Your answer should be the lines below from the one with "News - Articles (155, 2327)" to the one with "MJ du Grand Moulin – ASBL (269, 326)", both included, given again exactly and with nothing added.

++++++

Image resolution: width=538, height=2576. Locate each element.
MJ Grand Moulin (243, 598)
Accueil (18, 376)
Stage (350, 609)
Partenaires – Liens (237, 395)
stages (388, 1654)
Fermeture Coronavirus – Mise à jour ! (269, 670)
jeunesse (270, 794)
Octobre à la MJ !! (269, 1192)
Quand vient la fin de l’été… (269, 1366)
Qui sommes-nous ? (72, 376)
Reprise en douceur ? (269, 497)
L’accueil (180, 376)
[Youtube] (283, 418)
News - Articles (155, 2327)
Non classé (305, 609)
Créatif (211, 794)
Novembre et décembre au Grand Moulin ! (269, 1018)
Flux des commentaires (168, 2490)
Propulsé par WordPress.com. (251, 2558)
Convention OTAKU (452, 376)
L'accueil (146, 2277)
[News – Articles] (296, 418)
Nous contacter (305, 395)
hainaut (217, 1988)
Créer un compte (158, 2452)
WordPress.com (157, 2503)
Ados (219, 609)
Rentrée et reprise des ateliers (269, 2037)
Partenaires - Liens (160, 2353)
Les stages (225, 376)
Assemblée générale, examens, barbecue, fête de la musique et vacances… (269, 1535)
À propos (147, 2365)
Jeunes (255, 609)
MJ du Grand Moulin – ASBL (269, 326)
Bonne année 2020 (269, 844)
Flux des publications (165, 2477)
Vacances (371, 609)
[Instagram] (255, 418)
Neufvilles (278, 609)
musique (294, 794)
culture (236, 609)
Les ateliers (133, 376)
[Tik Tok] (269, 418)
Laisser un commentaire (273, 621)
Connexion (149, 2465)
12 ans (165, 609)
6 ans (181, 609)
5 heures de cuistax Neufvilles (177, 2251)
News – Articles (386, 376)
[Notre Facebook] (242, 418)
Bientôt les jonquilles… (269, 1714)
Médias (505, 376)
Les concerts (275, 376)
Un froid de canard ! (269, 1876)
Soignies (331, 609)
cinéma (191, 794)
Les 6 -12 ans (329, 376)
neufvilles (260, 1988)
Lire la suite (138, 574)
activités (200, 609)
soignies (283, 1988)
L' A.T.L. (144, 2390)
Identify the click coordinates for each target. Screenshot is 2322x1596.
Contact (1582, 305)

++++++

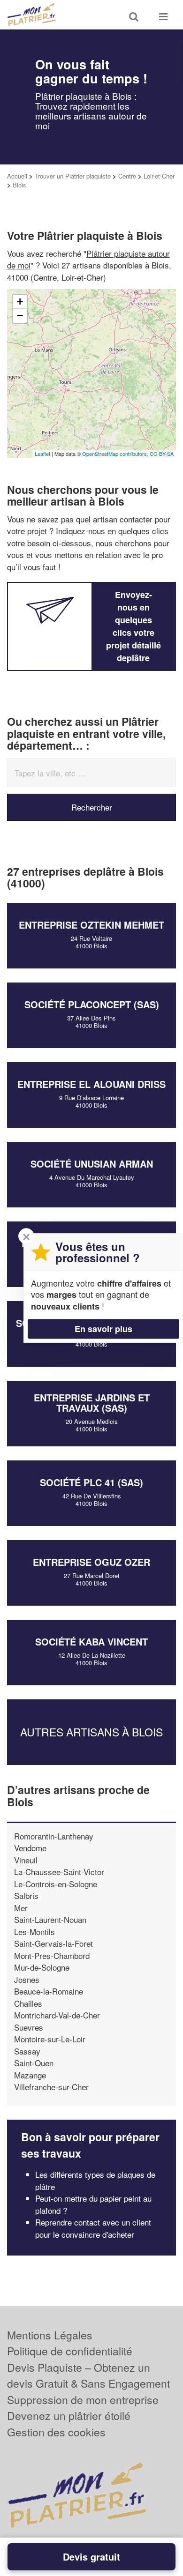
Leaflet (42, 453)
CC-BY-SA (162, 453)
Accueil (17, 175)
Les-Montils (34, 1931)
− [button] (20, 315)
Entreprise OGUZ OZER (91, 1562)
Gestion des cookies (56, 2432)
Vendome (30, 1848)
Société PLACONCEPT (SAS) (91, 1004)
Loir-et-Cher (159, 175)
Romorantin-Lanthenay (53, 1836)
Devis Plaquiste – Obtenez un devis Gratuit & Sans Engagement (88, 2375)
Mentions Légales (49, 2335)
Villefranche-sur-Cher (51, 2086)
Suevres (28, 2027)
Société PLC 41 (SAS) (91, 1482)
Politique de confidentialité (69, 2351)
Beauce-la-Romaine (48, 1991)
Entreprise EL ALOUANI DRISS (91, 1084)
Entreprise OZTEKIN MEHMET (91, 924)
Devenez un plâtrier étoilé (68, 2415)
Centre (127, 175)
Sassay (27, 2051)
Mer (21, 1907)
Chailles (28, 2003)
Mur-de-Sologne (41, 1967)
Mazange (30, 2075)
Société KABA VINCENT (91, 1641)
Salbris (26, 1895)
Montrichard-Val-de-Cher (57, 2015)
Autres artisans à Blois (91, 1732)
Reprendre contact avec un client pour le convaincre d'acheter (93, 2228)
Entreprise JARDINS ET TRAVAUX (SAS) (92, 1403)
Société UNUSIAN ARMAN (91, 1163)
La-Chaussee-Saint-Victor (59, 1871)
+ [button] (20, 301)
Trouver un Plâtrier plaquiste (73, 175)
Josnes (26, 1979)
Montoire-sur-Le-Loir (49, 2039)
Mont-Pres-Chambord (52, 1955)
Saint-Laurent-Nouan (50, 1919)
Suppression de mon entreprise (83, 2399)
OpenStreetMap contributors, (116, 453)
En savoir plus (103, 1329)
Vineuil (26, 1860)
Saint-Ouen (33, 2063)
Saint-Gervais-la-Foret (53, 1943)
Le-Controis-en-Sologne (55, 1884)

++++++

**COMPLETED EXERCISE**
News - Articles (155, 2327)
Non classé (305, 609)
Créatif (211, 794)
Novembre et décembre au Grand Moulin ! (269, 1018)
Flux des commentaires (168, 2490)
Propulsé par WordPress.com. (251, 2558)
Convention OTAKU (452, 376)
L'accueil (146, 2277)
[News – Articles] (296, 418)
Nous contacter (305, 395)
hainaut (217, 1988)
Créer un compte (158, 2452)
WordPress.com (157, 2503)
Ados (219, 609)
Rentrée et reprise des ateliers (269, 2037)
Partenaires - Liens (160, 2353)
Les stages (225, 376)
Assemblée générale, examens, barbecue, fête de la musique et vacances… (269, 1535)
À propos (147, 2365)
Jeunes (255, 609)
MJ du Grand Moulin – ASBL (269, 326)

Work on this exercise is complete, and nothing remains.